I was confused, as trolleys seemed like a quaint thing of the past, but I filed the information away for future reference. I tried to look like I wasn't staring at Gabe's stump, with the pantleg neatly pinned up, and thought of how fun it could be to play on trolley tracks. Hadn't he heard it coming? I wanted to ask him so many questions, but I knew better. When I moved to Allston years later, I always looked both ways before crossing the trolley tracks twice, and walked quickly across them (but didn't run, as that makes one more likely to trip and fall, thus Gabe-ifying an appendage or two.)
Mayonnaise is another potentially lethal force in the world. Moth was convinced that if you left mayo out of the fridge for more than 35 seconds, it would develop a carcinogen which, when eaten, would cause one to instantly drop dead. One day, she made me a tuna fish sandwich with mayo for lunch, and sent me out the door with some fretting about how she "hoped it would be OK." When lunchtime came around, I sat staring at my sandwich. It was a bit exciting to think that my first bite might send me to my grave. I took a tiny bite, waited a few moments... I could still breathe. I felt OK. Since I didn't die, I ate the rest of my sandwich, and came home and told Moth "I'm alive!" However, she wasn't convinced that the harmful susbtance was so benign.
Years later, after I had read about the properties of Mayonnaise, and why it doesn't go bad as quickly as you think, Moth and I were in Italy. On a strict budget, we ate sandwiches from small, cheap delis. In Italy, deli-keepers left their bemayo'd sandwiches out on the counter all day. Since we didn't hear about legions of Italians dropping dead from Mayonnaise poisoning, Moth figured I was right, and lightened up on the death factor of her favorite condiment. After all, if foreigners do it, it must be OK!

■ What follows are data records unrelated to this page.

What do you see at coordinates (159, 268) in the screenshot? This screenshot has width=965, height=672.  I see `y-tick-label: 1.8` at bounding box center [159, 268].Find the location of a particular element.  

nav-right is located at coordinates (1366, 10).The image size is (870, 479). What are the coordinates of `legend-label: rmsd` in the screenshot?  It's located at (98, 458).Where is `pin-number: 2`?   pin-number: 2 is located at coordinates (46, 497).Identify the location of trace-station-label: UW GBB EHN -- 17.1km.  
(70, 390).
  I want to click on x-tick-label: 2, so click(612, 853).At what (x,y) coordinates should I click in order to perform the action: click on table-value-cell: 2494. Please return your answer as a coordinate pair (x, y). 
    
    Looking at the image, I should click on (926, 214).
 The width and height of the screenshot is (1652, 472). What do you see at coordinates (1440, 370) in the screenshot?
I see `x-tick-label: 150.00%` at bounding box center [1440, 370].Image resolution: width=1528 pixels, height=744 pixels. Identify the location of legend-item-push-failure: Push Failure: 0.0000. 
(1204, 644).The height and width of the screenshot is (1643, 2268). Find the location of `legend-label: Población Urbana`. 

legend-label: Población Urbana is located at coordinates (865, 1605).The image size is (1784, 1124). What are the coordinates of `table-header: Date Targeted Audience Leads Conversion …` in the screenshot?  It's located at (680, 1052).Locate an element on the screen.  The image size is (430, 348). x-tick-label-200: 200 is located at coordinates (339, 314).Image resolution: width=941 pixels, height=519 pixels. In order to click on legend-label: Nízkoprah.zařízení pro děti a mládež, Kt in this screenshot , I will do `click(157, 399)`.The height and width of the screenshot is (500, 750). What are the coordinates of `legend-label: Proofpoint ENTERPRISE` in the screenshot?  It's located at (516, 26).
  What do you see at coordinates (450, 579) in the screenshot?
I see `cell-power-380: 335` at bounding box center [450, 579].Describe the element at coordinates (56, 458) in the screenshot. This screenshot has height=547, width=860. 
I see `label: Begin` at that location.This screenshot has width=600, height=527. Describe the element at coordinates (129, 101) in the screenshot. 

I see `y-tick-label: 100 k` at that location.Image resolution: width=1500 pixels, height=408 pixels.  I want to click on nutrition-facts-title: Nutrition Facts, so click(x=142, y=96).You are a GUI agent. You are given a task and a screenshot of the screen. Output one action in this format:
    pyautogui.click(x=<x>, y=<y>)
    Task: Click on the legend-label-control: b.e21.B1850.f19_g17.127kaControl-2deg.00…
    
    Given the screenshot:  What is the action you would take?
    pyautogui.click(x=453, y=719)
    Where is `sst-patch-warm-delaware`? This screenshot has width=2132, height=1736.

You'd think I'd be a giant basket case of fears now, judging from all the tools of the Grim Reaper that lurked around, like guns (the Kid Up the Street played Russian Roulette [I had no idea what that was] and ended up brain damaged and retarded--therefore toy guns, bb guns and in some cases squirt guns were to be avoided), lawnmowers and hedge-trimmers (they could chew your leg or arm off--luckily this got me out of mowing in my teens! However, it also meant that I had to cut the 6-foot by 30-foot hedge by hand), and sliding glass doors (the girl next door really did run through one--we saw the scars). It's amazing that I'm pretty mellow about everything. In fact, I don't have any phobias that I can think of! I'm fine with spiders, rats, heights, and all those other things people are normally afraid of. I'm even ok with electric-hedge trimmers and trolleys!
Maybe Moth's irrational anti-phobias balanced them out. For example, meat wasn't bad unless it was black, AND smelled *100%* like garbage. Milk wasn't rotten unless it was no longer liquid. I ate oatmeal for breakfast every morning, picking out the moth larvae (they float to the surface if you nuke it quickly and don't let it get hot enough for them to explode). Moth demonstrates the Law of Conservation of Fears-- it's good to have an equal and opposite anti-fear for each fear.